=== Section Start ===
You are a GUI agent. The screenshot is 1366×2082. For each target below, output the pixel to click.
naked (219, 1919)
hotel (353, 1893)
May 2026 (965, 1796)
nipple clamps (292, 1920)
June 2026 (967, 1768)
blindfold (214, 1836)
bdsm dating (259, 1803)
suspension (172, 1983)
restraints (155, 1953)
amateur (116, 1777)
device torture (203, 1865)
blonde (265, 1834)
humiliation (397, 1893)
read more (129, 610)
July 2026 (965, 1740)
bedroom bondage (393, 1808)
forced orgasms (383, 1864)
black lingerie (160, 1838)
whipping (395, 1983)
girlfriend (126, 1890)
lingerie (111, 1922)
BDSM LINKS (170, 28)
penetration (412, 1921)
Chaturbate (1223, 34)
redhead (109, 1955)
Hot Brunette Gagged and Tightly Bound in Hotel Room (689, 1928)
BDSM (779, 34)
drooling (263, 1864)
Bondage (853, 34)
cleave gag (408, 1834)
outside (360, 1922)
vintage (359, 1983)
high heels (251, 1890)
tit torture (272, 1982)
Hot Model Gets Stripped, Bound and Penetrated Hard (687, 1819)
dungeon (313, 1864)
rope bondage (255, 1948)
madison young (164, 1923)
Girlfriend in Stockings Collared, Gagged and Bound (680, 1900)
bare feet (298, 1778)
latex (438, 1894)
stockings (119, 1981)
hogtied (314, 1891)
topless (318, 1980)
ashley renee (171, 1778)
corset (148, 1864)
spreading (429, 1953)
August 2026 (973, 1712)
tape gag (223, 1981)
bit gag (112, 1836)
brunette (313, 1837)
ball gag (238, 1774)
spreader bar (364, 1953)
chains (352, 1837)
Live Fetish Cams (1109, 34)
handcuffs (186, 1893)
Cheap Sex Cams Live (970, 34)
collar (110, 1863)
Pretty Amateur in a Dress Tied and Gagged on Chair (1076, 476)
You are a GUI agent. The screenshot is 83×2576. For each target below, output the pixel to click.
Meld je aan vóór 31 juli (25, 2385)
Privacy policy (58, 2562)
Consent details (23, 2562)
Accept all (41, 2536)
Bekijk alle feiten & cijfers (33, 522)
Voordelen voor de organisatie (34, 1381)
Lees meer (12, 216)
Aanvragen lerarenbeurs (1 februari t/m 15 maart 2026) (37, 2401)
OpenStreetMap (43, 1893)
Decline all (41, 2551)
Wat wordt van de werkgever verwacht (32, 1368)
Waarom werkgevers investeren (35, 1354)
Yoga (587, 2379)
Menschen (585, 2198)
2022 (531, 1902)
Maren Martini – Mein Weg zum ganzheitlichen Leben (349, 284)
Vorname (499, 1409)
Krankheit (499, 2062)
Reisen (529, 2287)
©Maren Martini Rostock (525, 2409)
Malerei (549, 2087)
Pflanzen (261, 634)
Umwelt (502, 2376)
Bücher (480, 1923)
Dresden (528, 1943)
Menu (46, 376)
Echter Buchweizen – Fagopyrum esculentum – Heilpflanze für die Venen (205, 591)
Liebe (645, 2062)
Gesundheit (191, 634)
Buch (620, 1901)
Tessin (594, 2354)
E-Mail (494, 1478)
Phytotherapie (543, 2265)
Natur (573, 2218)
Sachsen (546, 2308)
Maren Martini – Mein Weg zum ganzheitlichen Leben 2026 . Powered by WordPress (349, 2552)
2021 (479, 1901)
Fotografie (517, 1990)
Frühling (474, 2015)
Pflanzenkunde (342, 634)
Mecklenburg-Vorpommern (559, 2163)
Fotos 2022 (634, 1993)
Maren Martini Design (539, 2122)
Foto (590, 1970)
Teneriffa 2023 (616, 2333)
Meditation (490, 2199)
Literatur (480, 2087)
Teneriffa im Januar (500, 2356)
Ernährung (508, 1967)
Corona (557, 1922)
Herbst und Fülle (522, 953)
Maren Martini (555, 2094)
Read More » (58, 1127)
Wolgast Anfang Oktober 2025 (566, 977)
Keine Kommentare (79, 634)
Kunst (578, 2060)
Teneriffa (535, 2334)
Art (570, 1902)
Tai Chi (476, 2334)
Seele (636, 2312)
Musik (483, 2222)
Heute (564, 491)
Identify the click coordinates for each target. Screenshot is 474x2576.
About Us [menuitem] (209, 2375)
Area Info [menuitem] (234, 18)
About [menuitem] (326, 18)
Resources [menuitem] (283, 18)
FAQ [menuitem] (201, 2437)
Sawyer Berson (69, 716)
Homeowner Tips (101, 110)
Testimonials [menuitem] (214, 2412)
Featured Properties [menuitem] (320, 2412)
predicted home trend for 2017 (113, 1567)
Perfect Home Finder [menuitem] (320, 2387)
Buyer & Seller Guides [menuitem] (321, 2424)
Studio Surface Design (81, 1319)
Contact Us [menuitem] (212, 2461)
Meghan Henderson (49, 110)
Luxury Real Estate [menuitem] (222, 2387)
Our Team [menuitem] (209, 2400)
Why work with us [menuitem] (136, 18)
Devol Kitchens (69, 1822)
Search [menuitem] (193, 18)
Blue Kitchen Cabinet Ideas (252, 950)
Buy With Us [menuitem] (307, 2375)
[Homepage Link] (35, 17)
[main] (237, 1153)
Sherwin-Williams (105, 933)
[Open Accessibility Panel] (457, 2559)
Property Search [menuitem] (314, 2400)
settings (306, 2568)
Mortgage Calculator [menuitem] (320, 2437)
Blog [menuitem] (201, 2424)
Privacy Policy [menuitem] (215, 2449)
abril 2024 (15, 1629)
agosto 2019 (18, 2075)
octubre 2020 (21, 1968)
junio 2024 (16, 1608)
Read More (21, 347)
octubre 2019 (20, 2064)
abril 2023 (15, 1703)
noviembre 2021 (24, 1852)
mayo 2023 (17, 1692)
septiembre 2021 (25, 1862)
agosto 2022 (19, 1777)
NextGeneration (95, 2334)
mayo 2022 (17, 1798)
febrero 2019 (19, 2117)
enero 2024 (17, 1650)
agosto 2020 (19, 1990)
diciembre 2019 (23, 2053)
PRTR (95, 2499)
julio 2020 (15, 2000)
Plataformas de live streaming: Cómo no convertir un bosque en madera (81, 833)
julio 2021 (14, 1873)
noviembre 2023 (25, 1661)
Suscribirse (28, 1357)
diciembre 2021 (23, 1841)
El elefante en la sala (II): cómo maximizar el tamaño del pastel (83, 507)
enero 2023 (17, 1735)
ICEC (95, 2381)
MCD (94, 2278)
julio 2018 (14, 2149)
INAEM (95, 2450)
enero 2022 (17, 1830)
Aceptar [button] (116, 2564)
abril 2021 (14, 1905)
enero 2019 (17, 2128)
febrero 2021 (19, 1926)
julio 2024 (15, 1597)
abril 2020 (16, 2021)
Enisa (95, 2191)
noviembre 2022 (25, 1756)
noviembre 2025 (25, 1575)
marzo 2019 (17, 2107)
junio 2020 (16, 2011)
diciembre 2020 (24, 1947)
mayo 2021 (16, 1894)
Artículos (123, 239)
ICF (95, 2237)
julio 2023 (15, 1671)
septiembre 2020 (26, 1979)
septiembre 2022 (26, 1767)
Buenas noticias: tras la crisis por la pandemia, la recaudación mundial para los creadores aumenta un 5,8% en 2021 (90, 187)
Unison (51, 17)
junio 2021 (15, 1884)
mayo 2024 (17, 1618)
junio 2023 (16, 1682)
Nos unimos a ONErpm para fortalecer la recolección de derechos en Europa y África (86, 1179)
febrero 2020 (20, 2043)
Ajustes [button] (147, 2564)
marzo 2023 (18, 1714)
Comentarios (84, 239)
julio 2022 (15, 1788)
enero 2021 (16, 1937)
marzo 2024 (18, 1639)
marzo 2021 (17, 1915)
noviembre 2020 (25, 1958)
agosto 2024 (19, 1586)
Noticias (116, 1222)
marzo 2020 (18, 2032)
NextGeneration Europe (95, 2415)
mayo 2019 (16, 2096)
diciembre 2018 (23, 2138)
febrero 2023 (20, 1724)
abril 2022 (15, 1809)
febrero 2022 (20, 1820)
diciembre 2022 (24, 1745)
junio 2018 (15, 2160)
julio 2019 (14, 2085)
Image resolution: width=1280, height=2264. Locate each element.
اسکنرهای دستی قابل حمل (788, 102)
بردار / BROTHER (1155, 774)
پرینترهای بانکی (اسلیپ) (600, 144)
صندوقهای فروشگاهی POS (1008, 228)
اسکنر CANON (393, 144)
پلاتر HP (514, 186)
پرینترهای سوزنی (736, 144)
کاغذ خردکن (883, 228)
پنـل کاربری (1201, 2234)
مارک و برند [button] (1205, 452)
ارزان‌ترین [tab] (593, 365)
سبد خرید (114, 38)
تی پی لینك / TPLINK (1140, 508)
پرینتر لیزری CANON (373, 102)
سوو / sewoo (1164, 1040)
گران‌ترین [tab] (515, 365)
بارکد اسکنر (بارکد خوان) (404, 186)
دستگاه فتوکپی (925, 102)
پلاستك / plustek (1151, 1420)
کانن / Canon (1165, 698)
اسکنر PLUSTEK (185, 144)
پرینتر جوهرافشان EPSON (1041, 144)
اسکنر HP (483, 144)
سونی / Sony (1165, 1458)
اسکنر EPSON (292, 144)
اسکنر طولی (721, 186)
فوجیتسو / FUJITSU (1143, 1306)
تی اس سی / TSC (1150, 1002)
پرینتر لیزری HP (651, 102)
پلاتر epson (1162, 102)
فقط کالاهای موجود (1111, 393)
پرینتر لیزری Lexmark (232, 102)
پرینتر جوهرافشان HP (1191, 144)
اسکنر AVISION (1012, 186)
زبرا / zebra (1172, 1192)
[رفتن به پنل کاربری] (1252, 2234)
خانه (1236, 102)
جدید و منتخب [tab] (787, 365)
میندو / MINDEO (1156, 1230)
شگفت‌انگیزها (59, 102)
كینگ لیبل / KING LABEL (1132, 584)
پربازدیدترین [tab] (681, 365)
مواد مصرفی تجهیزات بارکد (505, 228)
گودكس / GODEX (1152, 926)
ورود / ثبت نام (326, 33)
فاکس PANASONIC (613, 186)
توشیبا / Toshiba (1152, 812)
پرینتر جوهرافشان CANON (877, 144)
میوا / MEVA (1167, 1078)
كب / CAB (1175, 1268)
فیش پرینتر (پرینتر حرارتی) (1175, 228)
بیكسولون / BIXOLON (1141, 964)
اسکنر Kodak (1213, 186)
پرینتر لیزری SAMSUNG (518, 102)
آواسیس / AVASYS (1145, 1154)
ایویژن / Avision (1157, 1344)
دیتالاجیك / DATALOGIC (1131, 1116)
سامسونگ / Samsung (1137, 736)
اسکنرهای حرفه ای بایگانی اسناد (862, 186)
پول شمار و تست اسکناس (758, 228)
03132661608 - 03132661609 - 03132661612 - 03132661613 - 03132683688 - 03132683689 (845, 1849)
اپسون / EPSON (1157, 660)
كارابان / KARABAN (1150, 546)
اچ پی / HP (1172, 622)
=== Section End ===
Work instruction: The lines to extract from the data above begin with the line containing "Fotos 2022 (634, 1993)" and end with the line containing "Wolgast Anfang Oktober 2025 (566, 977)". Extract them exactly, including both.

Exercise answer:
Fotos 2022 (634, 1993)
Maren Martini Design (539, 2122)
Foto (590, 1970)
Teneriffa 2023 (616, 2333)
Meditation (490, 2199)
Literatur (480, 2087)
Teneriffa im Januar (500, 2356)
Ernährung (508, 1967)
Corona (557, 1922)
Herbst und Fülle (522, 953)
Maren Martini (555, 2094)
Read More » (58, 1127)
Wolgast Anfang Oktober 2025 (566, 977)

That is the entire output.